Instructions to follow: All lines from the one with "signed (119, 2021)" through the end of the records below are to be given again exactly, and nothing else.

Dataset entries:
*** Begin section ***

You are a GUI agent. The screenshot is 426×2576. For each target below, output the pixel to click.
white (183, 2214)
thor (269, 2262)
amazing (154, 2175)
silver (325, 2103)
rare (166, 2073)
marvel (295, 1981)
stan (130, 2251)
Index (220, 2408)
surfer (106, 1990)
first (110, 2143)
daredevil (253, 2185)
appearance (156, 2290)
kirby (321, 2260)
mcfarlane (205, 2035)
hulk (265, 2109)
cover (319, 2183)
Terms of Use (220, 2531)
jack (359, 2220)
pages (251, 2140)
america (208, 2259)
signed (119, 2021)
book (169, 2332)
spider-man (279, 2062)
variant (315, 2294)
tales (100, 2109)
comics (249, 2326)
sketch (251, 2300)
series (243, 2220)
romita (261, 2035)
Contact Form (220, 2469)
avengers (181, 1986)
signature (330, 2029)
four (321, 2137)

*** End section ***

Answer section:
signed (119, 2021)
book (169, 2332)
spider-man (279, 2062)
variant (315, 2294)
tales (100, 2109)
comics (249, 2326)
sketch (251, 2300)
series (243, 2220)
romita (261, 2035)
Contact Form (220, 2469)
avengers (181, 1986)
signature (330, 2029)
four (321, 2137)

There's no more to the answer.